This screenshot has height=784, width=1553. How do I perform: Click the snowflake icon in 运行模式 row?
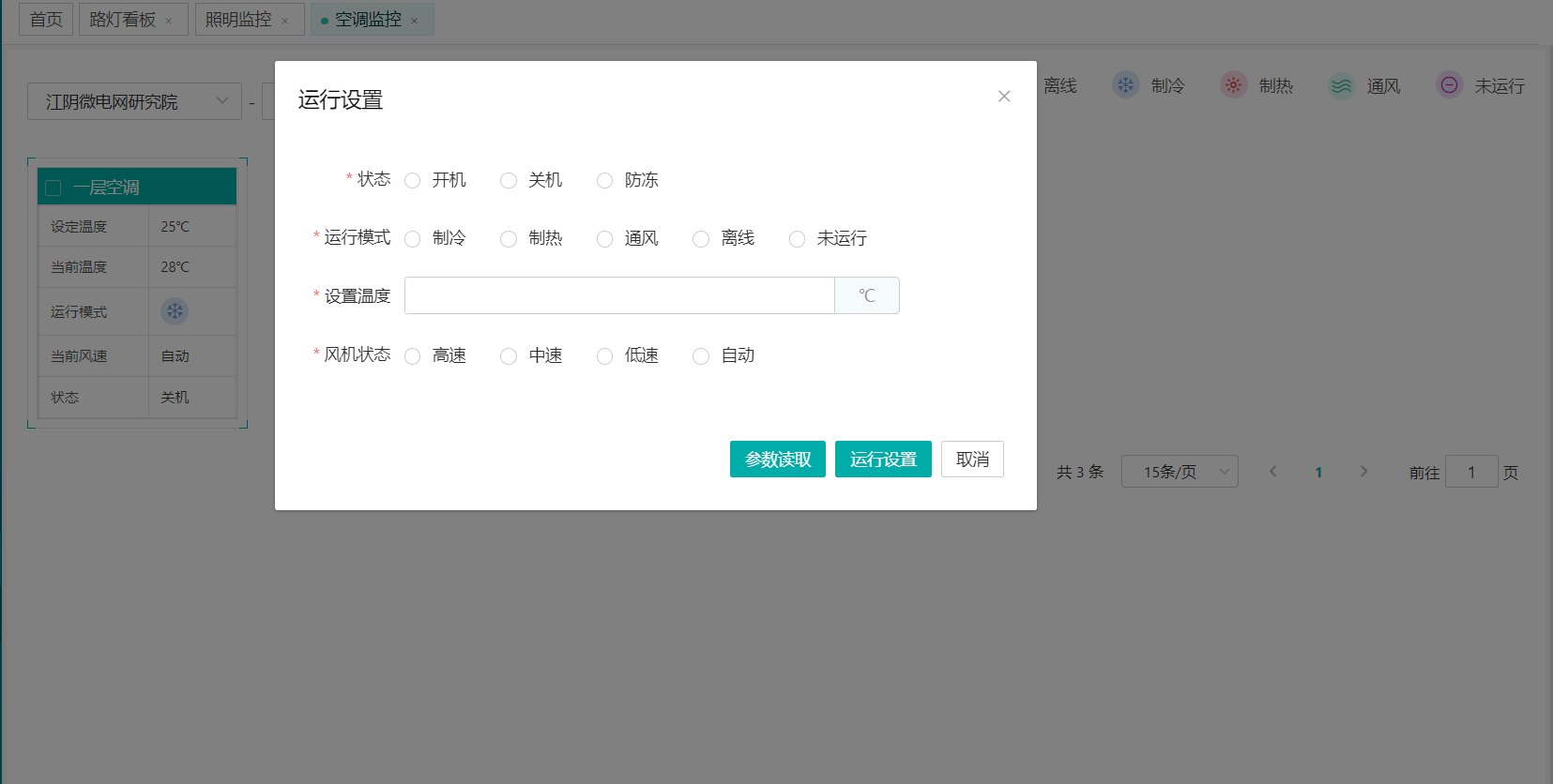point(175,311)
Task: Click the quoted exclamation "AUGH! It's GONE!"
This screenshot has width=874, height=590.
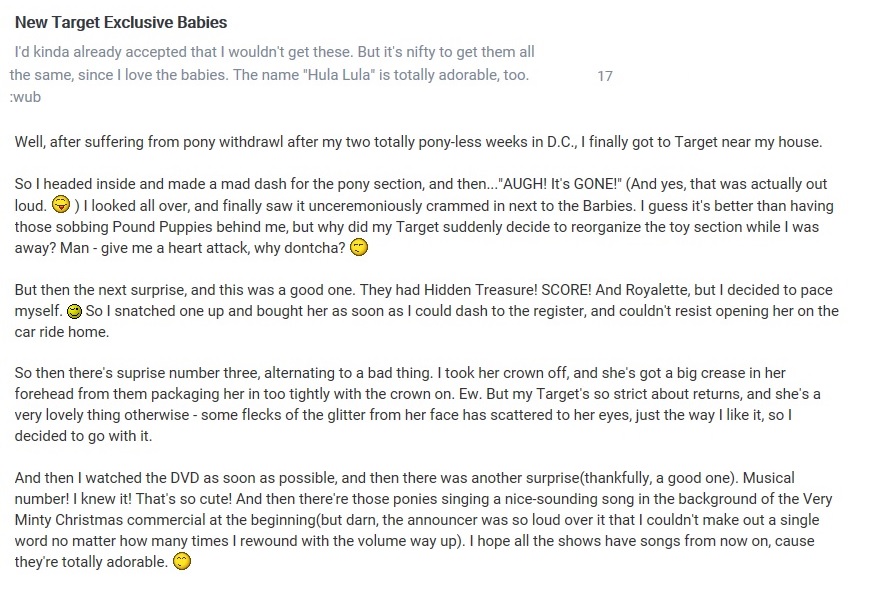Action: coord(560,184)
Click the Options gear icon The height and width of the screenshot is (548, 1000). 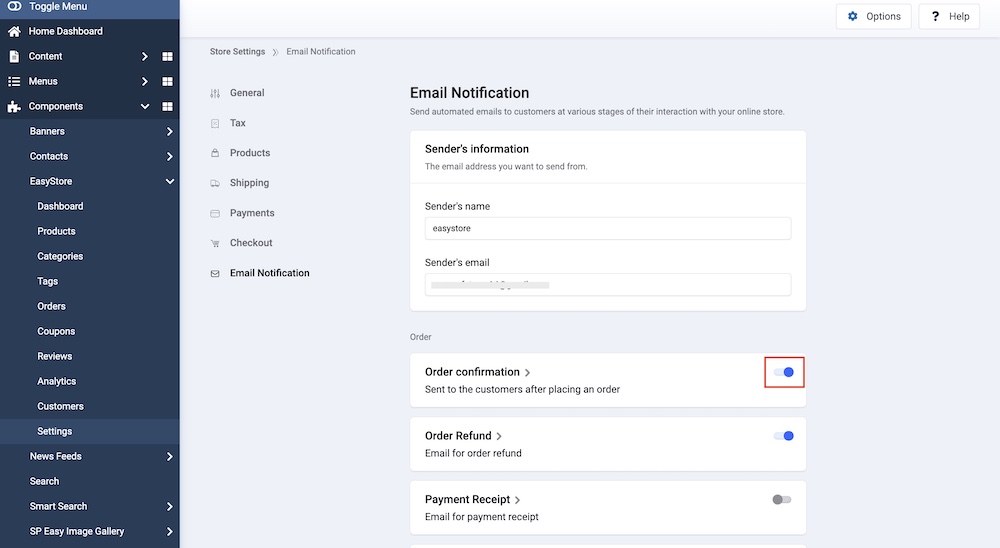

= = = =

**WORK ORDER:** Take the listing above and restate it word for word, without its pictures.

**ANSWER FOR THIS EXERCISE:**
This screenshot has height=784, width=1553. How do I perform: Click the snowflake icon in 运行模式 row?
point(175,311)
Task: Click the quoted exclamation "AUGH! It's GONE!"
This screenshot has width=874, height=590.
Action: coord(560,184)
Click the Options gear icon The height and width of the screenshot is (548, 1000). 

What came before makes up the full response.